*** Extract provided ***
Fair pricing for medicines in the UK

Pages 207-209 | Published online: 09 Jan 2014

Pharmaceutical Price Regulation Scheme

The Pharmaceutical Price Regulation Scheme (PPRS), which has existed in one form or another for nearly 50 years, is a voluntary agreement between the UK Department of Health and individual drug companies. Its aims are to secure access to medicines for the UK National Health Service (NHS) at reasonable prices and to promote a strong and profitable indigenous pharmaceutical industry. The PPRS covers all licensed, branded, prescription medicines (∼80% by value of all NHS pharmaceutical expenditure) but not generics. Contrary to its title, it does little to regulate drug prices as companies are free to set prices at the time of launch. Instead, it regulates the level of profit that companies can make on their sales to the NHS, where a target profit of 21% return on capital (ROC) employed is allowed or, for those companies without a manufacturing base in the UK, 6% on sales with generous margins and allowances for costs and research. Companies with excessive profits of more than 40% above target are required to reimburse the Treasury but, in fact, such reimbursements have been rare.

The scheme has always been controversial. Many see an inherent contradiction in trying to get value for the NHS and support a local industry. Some have argued that the PPRS has done little to control the costs of medicines for the NHS Citation[1], as by 1998 the UK prices were amongst the highest in the EUCitation[2], nor was it clear what the UK gained in return. In recent years, the scheme has been scrutinized twice by the parliamentary Health Select CommitteeCitation[3], but government responses to these inquiries have clearly always been swayed less by the costs to the NHS than by the apparent benefits of the pharmaceutical industry to the wider UK economy – pharmaceuticals are the UK’s second largest export and the pharmaceutical industry is a major employer.

UK Office of Fair Trading report

The death knell for the present scheme may have been sounded by a recent report from the UK Office of Fair Trading (OFT), an independent statutory body charged with protecting consumers’ interests in the UK Citation[101]. Its over-riding concern is that the PPRS does not secure good value for the NHS, with prices in the UK higher than in most European countries. Even within the UK market, and without too much effort, the OFT could identify huge price differences of up to 500% between near-substitute medicines, and possible savings of GB£500 million per year in a small number of therapeutic areas examined, especially cholesterol-lowering medicines, where £350 million could be saved just by switching from atorvastatin to simvastatin. The OFT states that it does not see any need to reduce overall NHS drug expenditure, but to redeploy it more efficiently. From an NHS perspective, it is hard to disagree with this, especially at a time when NHS budgets are difficult and the high rates of increase in NHS expenditure are set to slow.
***
[Instructions for the task] Pick up the article on fair pricing for medicines in the UK after its final sentence and carry it forward.
*** Provided information ***
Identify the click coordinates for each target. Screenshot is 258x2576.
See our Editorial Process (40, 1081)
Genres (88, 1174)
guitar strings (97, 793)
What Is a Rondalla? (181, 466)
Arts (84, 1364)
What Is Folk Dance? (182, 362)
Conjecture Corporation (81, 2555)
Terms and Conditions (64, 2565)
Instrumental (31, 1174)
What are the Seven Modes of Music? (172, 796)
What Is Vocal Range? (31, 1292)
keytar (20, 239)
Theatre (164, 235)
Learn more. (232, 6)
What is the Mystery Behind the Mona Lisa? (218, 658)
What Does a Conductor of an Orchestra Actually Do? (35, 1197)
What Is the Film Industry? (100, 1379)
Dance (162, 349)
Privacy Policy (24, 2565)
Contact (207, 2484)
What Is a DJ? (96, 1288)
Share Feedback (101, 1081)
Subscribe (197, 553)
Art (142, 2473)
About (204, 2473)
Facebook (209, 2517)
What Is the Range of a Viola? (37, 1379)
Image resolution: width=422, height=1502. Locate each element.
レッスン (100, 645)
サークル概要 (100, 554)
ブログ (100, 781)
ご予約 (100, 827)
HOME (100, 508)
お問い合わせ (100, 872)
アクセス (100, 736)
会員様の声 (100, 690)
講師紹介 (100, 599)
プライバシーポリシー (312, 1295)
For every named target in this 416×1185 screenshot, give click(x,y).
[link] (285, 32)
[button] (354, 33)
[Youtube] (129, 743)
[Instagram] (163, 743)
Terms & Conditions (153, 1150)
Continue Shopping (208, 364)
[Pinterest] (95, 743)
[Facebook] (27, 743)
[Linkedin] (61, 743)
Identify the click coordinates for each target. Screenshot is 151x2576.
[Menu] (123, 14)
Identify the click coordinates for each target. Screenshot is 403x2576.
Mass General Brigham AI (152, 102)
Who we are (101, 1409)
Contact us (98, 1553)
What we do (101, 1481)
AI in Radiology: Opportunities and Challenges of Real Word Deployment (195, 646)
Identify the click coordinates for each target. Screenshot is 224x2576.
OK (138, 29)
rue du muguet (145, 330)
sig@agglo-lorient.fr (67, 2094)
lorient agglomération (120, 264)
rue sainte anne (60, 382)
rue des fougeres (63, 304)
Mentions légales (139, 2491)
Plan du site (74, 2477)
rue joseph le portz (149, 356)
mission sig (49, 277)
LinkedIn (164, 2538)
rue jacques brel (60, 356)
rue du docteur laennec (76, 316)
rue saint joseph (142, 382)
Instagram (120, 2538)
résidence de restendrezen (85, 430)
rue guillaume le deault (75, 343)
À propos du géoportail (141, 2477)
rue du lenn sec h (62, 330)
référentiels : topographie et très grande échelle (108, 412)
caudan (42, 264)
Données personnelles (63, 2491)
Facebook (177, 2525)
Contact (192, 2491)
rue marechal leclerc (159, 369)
***
[Output of the task]
On this basis, the OFT report concludes that the PPRS is no longer fit for purpose and should be reformed. It criticizes the failure to link prices to value for patients, and favors the introduction of a value-based pricing scheme. Under this, the value of a drug in terms of cost per quality-adjusted life year (QALY) would be assessed in a process similar to that used by the National Institutes for Health and Clinical Excellence (NICE), and then a price allowed that achieved an acceptable cost/QALY. A key here would be the comparator, which, as in NICE evaluations, would be current UK practice or existing medicines including generics.

The OFT considers several options for how to introduce value pricing – either before drug launch (its preference) or by allowing companies to retain free pricing at the time of launch then assessing and changing the prices afterwards. A premium price for the first marketed drugs in an innovative class would be allowed indefinitely, even when there were generic competitors, to reward innovation. Arguments that prelaunch assessments would delay launches are dismissed on the grounds that this is already practiced in other European countries (e.g., Sweden). The OFT acknowledges that uncertainty about a drug’s true value at the time of launch means that reassessment of its value will be needed periodically. In exceptional cases, some form of risk-sharing scheme between government and company might be considered, perhaps as price/volume agreements or rebates.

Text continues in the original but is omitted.